6. Fruitful and confident transitions

Exit strategies detail all roles within a business and how responsibilities contribute to operations. It is an essential element of “working on” the business instead of “working in” it.  With every employee and stakeholder well-informed, transitions will be clear and expected. Also, strong exit strategies better prepare owners’ readiness for the inevitable transition.

What are the business exit strategy options?

Sooner or later, every business owner exits their business eventually, 100% guaranteed. exiting your business in an orderly and controlled manner will help you maximize your business value and wealth.  It takes serious time and financial commitment to do it right, and you don’t want to rush it.  There are generally eight primary options for a business exit strategy – four external options and four internal options.

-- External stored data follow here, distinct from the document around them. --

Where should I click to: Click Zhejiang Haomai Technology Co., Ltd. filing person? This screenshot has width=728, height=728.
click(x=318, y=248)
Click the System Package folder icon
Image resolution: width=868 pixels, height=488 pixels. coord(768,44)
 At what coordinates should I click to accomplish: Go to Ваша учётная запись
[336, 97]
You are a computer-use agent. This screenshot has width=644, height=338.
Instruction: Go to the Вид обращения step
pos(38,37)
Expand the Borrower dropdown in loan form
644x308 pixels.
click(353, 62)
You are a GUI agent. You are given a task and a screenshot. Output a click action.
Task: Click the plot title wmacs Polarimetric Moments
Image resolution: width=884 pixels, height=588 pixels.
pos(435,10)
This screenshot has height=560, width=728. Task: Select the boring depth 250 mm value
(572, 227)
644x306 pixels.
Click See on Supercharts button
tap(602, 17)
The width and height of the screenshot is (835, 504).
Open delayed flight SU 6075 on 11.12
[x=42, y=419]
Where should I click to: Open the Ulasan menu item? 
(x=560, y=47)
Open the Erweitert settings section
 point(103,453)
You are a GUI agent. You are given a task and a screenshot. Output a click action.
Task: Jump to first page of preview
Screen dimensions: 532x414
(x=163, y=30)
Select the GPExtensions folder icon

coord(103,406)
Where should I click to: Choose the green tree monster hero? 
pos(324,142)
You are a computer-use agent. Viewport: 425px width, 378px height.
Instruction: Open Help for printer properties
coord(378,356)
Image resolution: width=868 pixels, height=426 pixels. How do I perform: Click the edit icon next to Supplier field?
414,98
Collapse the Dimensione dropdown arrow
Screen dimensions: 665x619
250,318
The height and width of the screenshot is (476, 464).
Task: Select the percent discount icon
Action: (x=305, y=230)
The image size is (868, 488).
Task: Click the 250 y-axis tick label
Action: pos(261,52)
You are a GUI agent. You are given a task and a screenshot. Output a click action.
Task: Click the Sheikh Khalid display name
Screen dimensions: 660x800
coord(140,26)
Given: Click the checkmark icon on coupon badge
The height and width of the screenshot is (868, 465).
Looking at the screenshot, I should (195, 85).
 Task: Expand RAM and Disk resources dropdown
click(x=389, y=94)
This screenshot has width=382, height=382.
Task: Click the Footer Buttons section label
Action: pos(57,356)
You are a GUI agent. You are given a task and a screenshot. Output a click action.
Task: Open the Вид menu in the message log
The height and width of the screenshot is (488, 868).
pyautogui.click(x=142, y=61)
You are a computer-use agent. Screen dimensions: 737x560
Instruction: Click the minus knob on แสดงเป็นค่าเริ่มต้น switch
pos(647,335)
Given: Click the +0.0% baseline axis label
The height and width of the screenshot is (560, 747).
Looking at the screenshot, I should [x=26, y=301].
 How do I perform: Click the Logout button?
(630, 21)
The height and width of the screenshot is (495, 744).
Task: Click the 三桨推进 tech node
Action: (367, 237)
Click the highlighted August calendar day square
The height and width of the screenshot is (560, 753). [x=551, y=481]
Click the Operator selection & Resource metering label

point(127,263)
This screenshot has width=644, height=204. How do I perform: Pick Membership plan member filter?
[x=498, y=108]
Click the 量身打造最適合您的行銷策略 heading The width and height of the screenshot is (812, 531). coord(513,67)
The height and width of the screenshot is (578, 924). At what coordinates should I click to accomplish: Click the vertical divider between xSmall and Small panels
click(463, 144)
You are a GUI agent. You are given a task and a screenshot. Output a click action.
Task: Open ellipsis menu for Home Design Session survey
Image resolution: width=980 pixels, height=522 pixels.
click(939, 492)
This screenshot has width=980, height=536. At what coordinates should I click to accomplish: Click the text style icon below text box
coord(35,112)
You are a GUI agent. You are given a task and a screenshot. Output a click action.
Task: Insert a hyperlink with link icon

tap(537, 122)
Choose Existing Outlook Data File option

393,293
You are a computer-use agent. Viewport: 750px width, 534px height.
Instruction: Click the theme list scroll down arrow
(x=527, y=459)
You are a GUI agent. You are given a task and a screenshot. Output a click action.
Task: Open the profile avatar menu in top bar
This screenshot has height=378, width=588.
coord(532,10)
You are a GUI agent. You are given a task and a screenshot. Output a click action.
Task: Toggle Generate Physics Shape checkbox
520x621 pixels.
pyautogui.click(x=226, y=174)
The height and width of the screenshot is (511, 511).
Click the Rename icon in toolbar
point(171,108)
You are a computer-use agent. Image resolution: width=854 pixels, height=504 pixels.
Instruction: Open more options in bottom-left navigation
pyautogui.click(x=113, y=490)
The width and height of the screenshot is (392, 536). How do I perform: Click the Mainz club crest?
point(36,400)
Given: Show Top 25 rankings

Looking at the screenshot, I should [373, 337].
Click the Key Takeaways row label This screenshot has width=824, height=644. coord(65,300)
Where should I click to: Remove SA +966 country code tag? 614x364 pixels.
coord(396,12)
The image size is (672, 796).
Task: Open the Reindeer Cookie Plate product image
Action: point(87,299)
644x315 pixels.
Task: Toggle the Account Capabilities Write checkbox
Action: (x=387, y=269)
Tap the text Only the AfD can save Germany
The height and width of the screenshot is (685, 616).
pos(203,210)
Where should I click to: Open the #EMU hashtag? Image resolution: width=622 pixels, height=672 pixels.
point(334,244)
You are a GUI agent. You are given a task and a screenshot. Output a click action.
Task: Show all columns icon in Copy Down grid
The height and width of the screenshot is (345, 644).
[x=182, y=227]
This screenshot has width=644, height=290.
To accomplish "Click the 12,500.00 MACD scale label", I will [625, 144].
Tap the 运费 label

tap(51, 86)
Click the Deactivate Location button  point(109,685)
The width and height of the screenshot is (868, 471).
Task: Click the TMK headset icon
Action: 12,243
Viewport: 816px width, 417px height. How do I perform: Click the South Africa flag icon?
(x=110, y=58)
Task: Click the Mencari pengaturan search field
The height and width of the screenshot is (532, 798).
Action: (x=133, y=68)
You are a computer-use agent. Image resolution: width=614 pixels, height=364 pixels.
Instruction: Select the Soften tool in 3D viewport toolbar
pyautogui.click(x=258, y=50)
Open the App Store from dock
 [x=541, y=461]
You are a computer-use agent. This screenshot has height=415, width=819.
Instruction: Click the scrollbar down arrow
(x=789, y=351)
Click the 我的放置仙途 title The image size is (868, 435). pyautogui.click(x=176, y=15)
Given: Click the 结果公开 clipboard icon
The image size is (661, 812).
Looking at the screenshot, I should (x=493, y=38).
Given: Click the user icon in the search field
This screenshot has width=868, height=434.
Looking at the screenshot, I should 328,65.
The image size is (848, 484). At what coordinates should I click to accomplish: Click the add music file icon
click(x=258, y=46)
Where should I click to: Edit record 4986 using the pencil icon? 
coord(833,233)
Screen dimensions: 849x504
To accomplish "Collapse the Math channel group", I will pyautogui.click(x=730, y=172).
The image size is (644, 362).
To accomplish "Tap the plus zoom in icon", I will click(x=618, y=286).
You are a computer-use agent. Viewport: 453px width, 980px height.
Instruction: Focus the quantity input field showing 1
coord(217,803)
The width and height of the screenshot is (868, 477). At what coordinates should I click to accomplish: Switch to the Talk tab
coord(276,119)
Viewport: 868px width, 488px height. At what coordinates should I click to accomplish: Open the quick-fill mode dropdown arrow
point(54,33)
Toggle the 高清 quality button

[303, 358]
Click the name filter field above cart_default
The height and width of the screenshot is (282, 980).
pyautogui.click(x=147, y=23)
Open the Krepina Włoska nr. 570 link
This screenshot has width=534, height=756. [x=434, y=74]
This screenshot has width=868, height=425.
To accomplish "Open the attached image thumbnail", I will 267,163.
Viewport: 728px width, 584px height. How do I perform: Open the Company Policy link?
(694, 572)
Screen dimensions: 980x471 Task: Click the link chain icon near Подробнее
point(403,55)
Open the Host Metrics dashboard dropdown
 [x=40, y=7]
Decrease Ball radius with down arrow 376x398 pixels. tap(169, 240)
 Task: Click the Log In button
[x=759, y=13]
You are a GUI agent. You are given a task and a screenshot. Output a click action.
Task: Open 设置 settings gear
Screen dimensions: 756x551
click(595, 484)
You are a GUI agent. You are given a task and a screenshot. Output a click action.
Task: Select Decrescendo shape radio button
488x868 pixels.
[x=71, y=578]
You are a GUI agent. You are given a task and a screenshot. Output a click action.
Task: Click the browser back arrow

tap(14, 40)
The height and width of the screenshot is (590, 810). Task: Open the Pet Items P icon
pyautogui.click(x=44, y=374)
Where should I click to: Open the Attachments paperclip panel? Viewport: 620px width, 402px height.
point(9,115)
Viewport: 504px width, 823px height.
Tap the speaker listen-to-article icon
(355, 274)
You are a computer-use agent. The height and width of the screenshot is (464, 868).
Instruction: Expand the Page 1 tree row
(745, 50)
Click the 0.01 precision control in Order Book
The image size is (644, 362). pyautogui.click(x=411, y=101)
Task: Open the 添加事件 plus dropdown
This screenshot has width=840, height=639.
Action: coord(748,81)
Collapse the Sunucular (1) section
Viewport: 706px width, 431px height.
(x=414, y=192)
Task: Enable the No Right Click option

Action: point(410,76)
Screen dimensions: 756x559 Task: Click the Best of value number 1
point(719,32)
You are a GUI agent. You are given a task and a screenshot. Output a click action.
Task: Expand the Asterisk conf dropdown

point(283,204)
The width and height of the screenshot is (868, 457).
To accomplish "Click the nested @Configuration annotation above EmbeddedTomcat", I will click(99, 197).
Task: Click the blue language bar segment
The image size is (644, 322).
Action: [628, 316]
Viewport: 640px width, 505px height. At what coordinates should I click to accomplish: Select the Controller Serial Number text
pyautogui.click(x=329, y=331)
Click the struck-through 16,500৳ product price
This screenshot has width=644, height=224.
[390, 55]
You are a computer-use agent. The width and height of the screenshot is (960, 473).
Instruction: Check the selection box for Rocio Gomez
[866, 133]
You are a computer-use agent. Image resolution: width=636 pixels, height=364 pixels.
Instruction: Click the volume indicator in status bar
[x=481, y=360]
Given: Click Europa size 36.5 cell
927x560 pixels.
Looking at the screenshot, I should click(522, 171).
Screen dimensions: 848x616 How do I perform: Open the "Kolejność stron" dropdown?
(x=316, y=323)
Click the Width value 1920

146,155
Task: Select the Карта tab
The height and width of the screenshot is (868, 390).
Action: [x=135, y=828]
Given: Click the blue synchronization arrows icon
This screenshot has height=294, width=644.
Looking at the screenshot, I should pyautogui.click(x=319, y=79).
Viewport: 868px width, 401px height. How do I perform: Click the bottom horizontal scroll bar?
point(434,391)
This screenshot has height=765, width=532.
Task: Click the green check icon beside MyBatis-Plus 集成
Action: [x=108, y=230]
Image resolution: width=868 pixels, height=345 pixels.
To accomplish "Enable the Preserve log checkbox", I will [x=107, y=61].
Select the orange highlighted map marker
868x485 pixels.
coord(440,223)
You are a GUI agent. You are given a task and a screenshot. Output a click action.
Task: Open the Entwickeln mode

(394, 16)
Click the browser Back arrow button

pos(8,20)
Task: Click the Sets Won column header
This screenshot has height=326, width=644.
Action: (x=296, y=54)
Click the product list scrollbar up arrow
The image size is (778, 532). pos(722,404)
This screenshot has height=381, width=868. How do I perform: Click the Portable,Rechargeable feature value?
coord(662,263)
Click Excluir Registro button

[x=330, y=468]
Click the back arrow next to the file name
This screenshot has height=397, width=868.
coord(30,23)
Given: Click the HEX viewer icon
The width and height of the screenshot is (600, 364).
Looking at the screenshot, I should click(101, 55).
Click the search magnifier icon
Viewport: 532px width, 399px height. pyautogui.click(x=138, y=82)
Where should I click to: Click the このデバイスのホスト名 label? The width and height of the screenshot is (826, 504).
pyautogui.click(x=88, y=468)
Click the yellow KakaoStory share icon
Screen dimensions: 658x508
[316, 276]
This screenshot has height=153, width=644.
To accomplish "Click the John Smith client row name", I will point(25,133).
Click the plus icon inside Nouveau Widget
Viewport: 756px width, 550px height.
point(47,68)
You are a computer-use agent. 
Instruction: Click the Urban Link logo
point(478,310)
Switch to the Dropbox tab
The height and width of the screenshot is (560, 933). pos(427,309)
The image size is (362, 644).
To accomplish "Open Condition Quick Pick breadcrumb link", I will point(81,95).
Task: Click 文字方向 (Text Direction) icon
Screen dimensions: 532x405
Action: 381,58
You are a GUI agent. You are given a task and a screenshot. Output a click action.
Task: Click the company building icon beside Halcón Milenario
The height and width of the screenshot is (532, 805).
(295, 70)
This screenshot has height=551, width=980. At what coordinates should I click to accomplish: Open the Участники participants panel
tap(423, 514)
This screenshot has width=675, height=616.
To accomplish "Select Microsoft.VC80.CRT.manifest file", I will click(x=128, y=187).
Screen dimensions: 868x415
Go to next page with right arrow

Four External business exit strategy options

E1. An Initial Public Offering (IPO)

An IPO refers to the process of offering shares of a private corporation to the public in a new stock issuance. IPOs are often seen as the holy grail of exit strategies since they often bring along the greatest prestige and highest payoff. It is a valid exit option, but one that is not realistically available for most lower to middle-market businesses. Hence, companies successfully exit with an IPO are often considered unicorns.

Pros
  • Raise sizeable capital
  • Reduce company debt
  • Maintain company brand & identity
  • Attract & retain employees
  • Fund M&A transactions
Cons
  • Time consuming process
  • Significant time commitment
  • High underwriting fees (4-7%)
  • Public information scrutiny
  • Risk of failure to complete

E2. Sale to Third Party

Selling to a third Party is when you sell your business to an individual buyer, financial buyer, strategic buyer, or private equity group through a negotiated sale, controlled auction, or unsolicited offer. With 90% of business owners’ net worth typically tied up in their businesses, this is often the most viable exit option for many. However, the process and diligence needed are high as well. Advanced preparation with clear goals is a key success factor here.

Pros
  • Highest sales price, except IPO
  • Cash upfront & cost effective
  • Good deal term stability
  • Walk away cleaner & faster
  • Break management & family deadlocks
Cons
  • Long-process (9-12 months)
  • Distractions & loss of focus
  • Privacy concerns
  • Emotional for owner
  • Can be difficult to close

E3. Recapitalization

recapitalization is the process for business owners to sell a minority or majority of ownership position externally by finding new ways to “fund the company’s balance sheet”. This process essentially brings in a lender or equity investor to act as a partner in the business.  As a result, the owner converts company ownership into liquid assets, cash in most cases, at an agreed business valuation. A negative byproduct of this option is owners typically lose control of the business at some level.

Pros
  • Partial exit
  • Lower owner risk – diversify assets
  • Provides capital for growth
  • Second bite at the apple
  • Works well with other exit options
Cons
  • Continuing accountability to partners (not a clean break)
  • Loss of control
  • Leadership and company culture shift
  • Expensive relative to benefit

E4. Orderly Liquidation

Orderly liquidation occurs when a business is shut down through a simple, quick process, where all assets of the company are sold off, typically below market value. This approach makes sense if asset values exceed the ability of the business to produce the income required to support an investment.

Pros
  • Valid option when asset value exceeds value of going concern
  • Sum of the parts is greater than the whole
  • Efficient way to exit
  • May be less costly than other exit options
Cons
  • Uncertain proceeds – no guarantees
  • No value for goodwill or intangibles
  • Emotional Stigma
  • Hard to predict costs
  • Harmful to employees and community

Four Internal business exit strategy options

I1. Intergenerational Transfer

An Intergenerational transfer is when owners choose to transfer business stock to direct heirs, usually children. About half of all business owners want to exercise this option; in reality, only about 30% do so.

Pros
  • Business legacy preservation
  • Planned exit with more control
  • Lower cost
  • Less business disruption
  • High buyer/seller motivation
Cons
  • Complexity of family dynamics
  • Lower sale prices
  • Illiquid buyers or lack of funds
  • Key employee flight risk
  • Path of least resistance (but not always best paths for growth)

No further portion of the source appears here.